Inhibition potential of n-hexadecanoic and oleic acids from edible insects against α-glucosidase, α-amylase, tyrosinase, and acetylcholinesterase: in vitro and in silico studies.

Background: Edible insects are used for consumption and traditional medicine due to their rich bioactive compounds. This study examined the bioactive compounds and inhibitory effects of crude extracts from Bombyx mori and Omphisa fuscidentalis on α-glucosidase, α-amylase, acetylcholinesterase (AChE), and tyrosinase. Fatty acids, including n-hexadecanoic acid and oleic acid, were identified in the extracts and evaluated for their inhibitory potential against the enzymes in vitro and in silico.

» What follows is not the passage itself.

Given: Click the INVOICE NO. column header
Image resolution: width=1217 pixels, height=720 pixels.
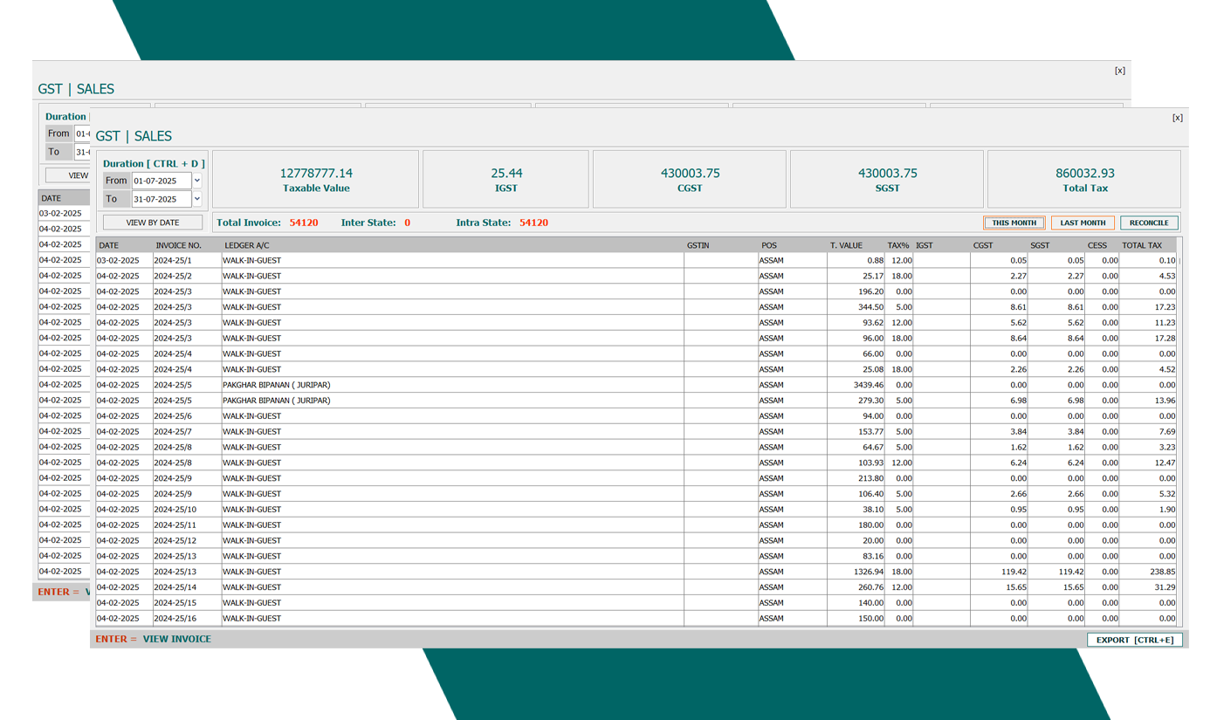Looking at the screenshot, I should 178,245.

Results: The total phenolic content of the edible insect extracts correlated with enzyme inhibitory activity. The quercetin and kaempferol content of B. mori ethyl acetate (EtOAc) extract was also closely related to α-amylase inhibitory activity. The EtOAc and hexane extracts of B. mori showed similar inhibition potential to acarbose and tacrine against α-amylase and AChE, respectively. The hexane extract of O. fuscidentalis exhibited comparable tyrosinase inhibitory activity to kojic acid. n-Hexadecanoic acid and oleic acid were the predominant bioactive compounds in all of the extracts. A kinetic study revealed that n-hexadecanoic acid acted as a mixed-type inhibitor against α-amylase, similar to acarbose, whereas oleic acid showed non-competitive inhibition against AChE, unlike tacrine. Docking studies suggested that these fatty acids bind to the active sites of α-amylase and AChE.

Conclusion: The findings suggest that n-hexadecanoic acid and oleic acid from edible insects could be potential candidates for treating diabetes mellitus and Alzheimer's disease. An animal model might be used for further examination to confirm these findings. © 2025 Society of Chemical Industry.